A recent study discovered that, on average, about 32% of young individuals in juvenile corrections had previously been identified as having special learning needs, despite only around 8.6% of children in public schools being identified with learning disabilities. In some states such as Florida and Maine numbers can reach up to 60% of students with disabilities that can affect their learning. Prosecuting these children means their chances of reintegrating back into society are incredibly difficult due to the lack of education and help provided during their time in jail. Society essentially shoots themselves in the foot by encouraging this. Not only do they lose out on potential talent hidden in the students, the educational institutions also allocate significant resources, surpassing the amount required to adequately fund public education, to address the challenges that these students are likely to present as adults in the future. More specifically, young African-Americans have begun to feel the education system shift away from learning and towards targeted incarceration.
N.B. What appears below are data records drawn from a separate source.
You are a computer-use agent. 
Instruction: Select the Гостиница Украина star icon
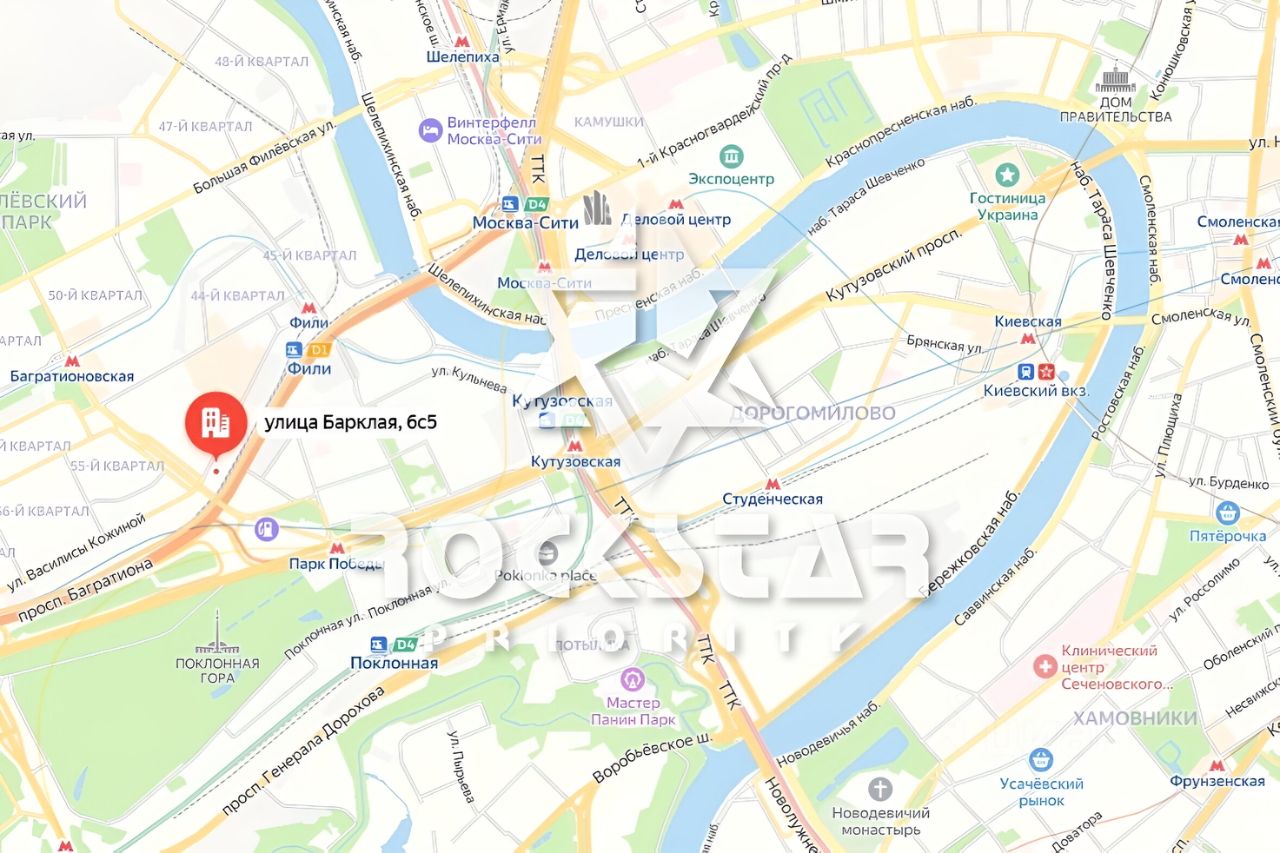(x=1007, y=175)
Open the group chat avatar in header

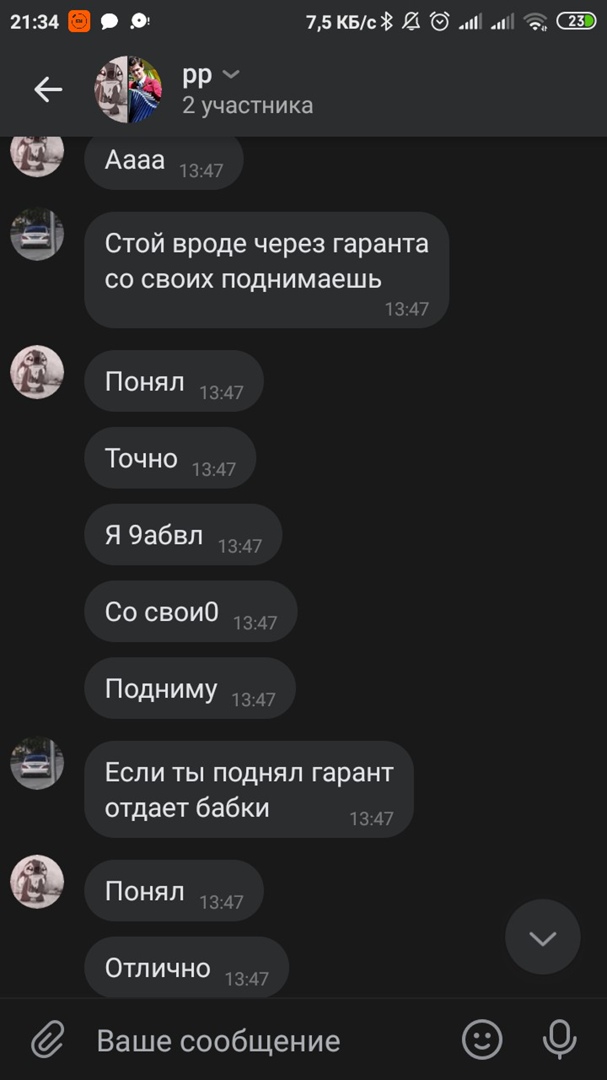[128, 90]

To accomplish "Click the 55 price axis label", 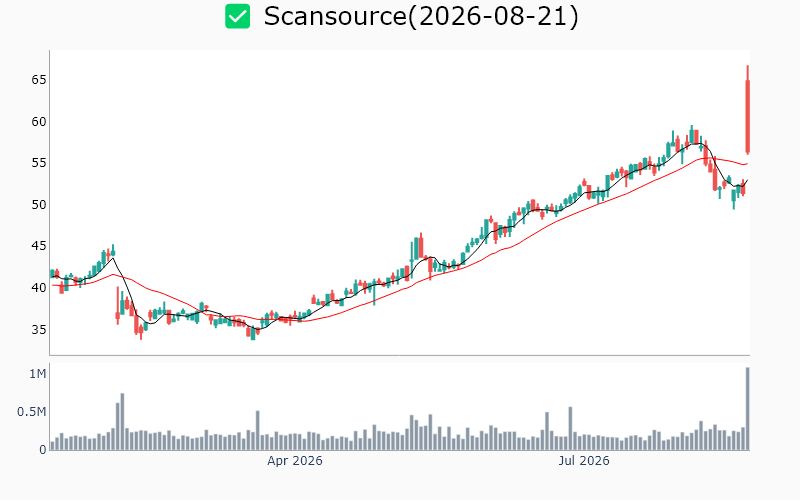I will 39,163.
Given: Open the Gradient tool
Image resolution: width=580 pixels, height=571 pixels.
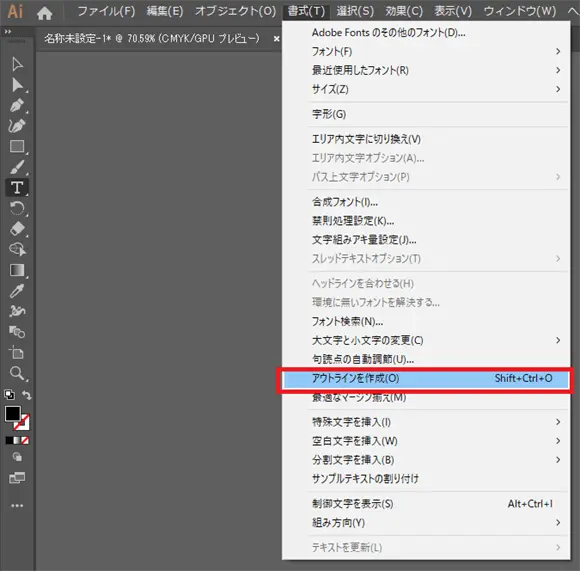Looking at the screenshot, I should 17,270.
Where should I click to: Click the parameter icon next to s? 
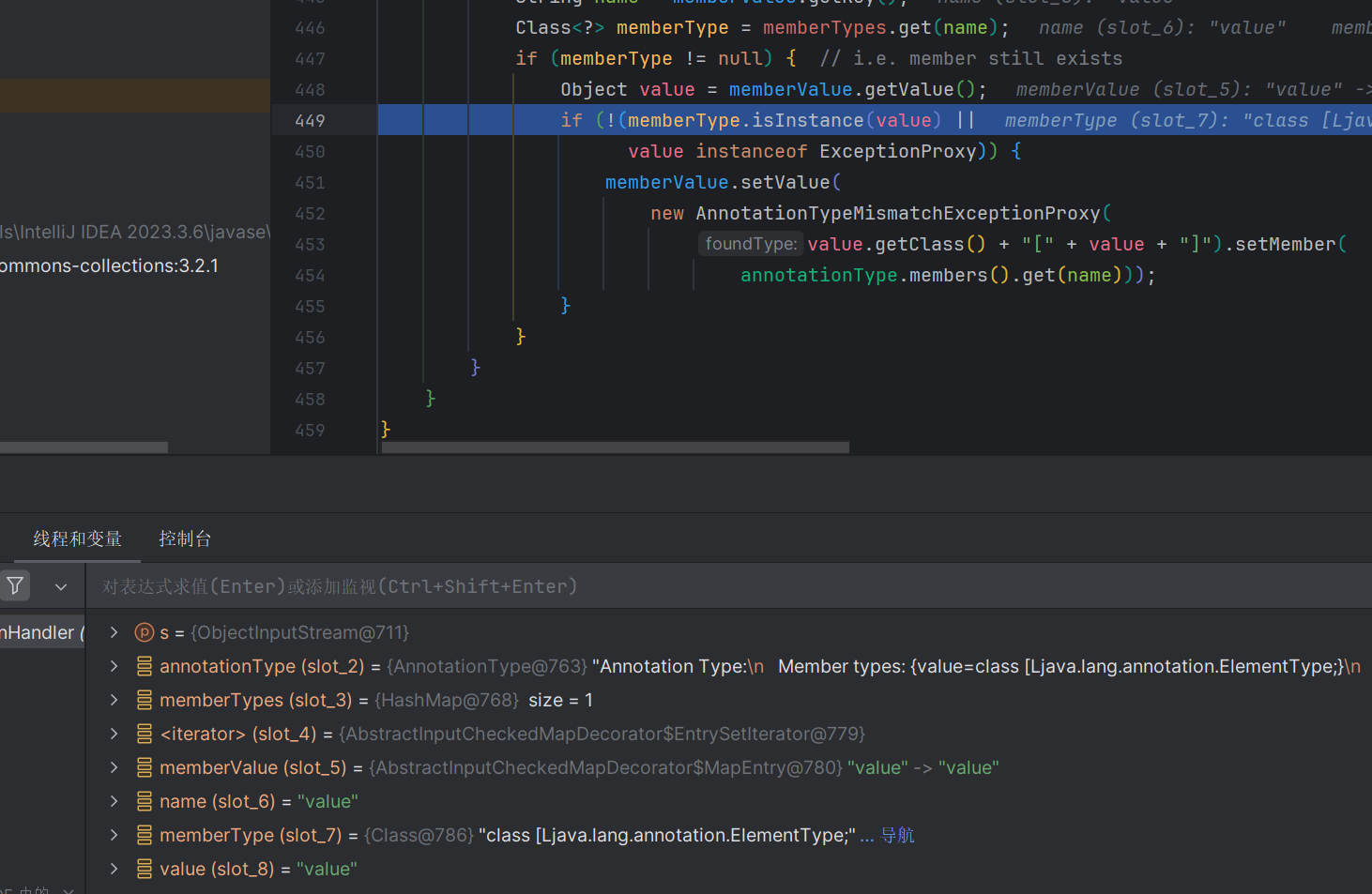pyautogui.click(x=144, y=633)
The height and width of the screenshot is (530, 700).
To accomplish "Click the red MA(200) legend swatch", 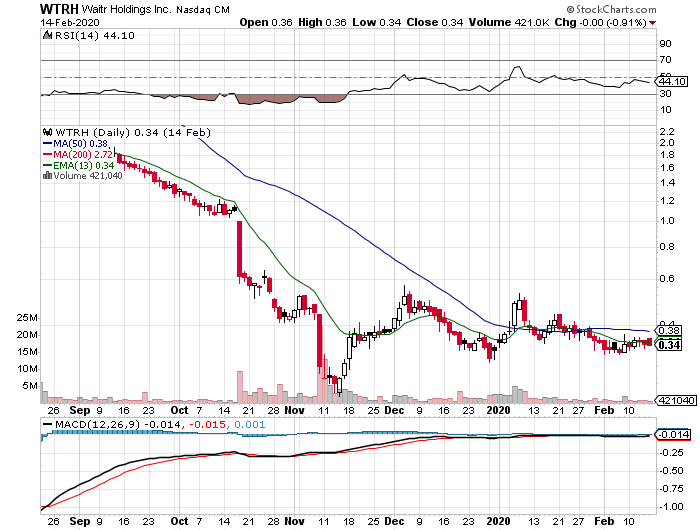I will click(44, 154).
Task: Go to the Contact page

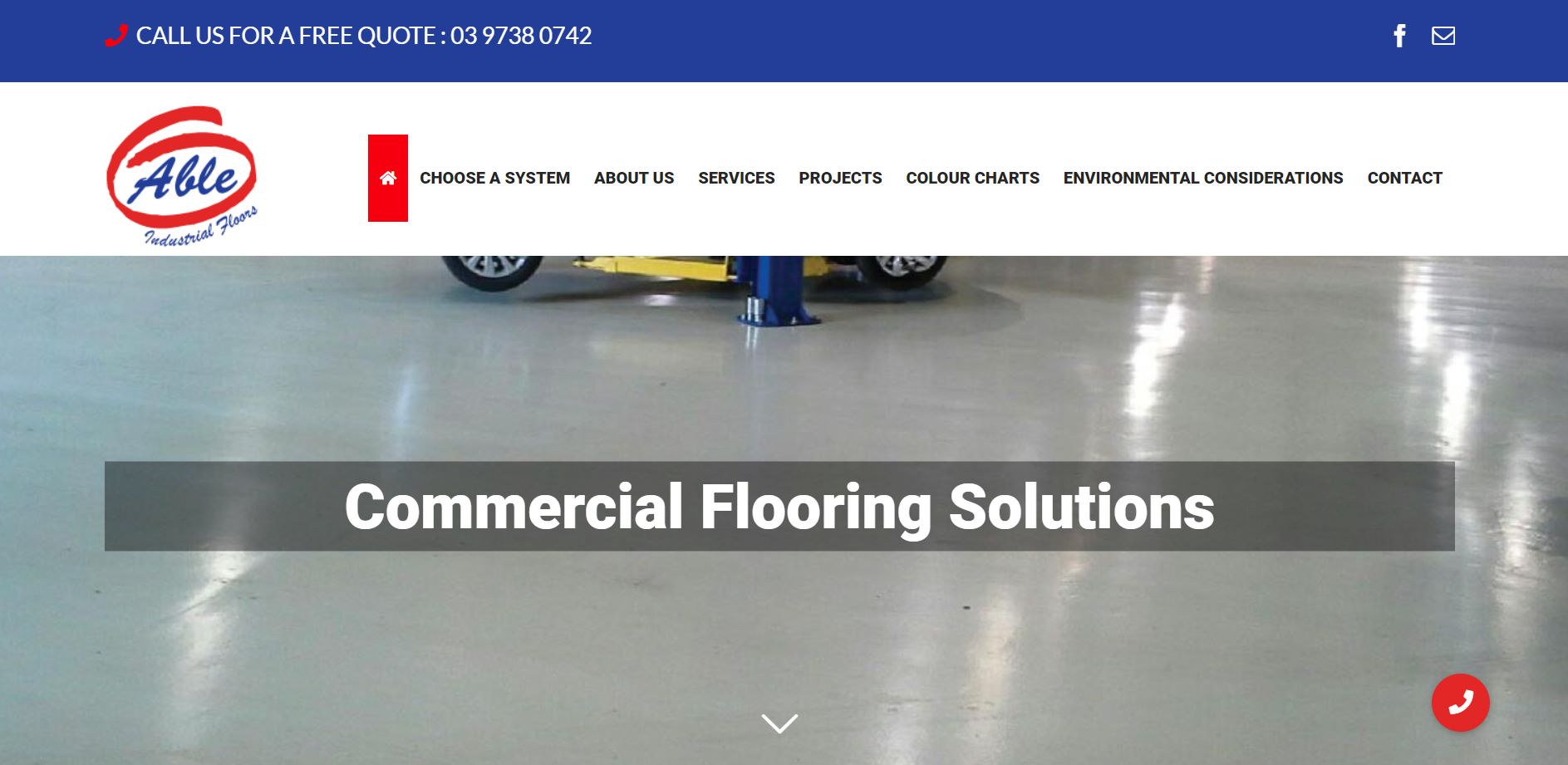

Studies show that African-American students are far more likely than their white peers to be suspended, expelled, or arrested for the same kind of conduct at school. These racist stereotypes paired with the zero-tolerance policies have made learning extremely difficult for students of color. Not only is their education hindered, so is their reputation. Many arrests are due to the long standing stereotype of African-Americans being ‘predatory’ or ‘dangerous’. For example, in 2000, African Americans represented only 17% of public school enrollment nationwide, but accounted for 34% of suspensions. The pipeline has already put the education of its minority students at risk, with a mere 38% of African-American males graduating on time in Florida. It's quite clear that the School-To-Prison pipeline is just another way to create more obstacles that intend to deprive African-Americans of basic education and freedom.


Even though the school-to-prison pipeline seems like a lost cause, there are already people taking action. Such as The New York City Department of Education’s “Impact Schools” program which is among the most aggressive School-to-Prison Pipeline policies in the country. As well as that, many have resorted to legal actions, including, when federal civil rights lawyers filed a lawsuit against Meridian, Mississippi, and other defendants for operating a School-To-Prison pipeline. However, preventing a school from falling down the pipeline also lies in the classrooms themselves. To help disabled and impoverished students we can implement programs and counseling with the money that would otherwise be used to push these children into prison. Keeping disruptive students can be tough for educators under the pressure to meet accountability measures in the classroom, but teachers have the special ability that can help divert kids from the pipeline. Teachers know their students best, meaning if they use more responsive rather than punitive approaches to the way they teach the students are far more likely to complete their education. Losing precious years of their lives is a fate that no student should face and by implementing legal actions, and positive rehabilitation in the education system it is possible to stop the plague of injustice that students face.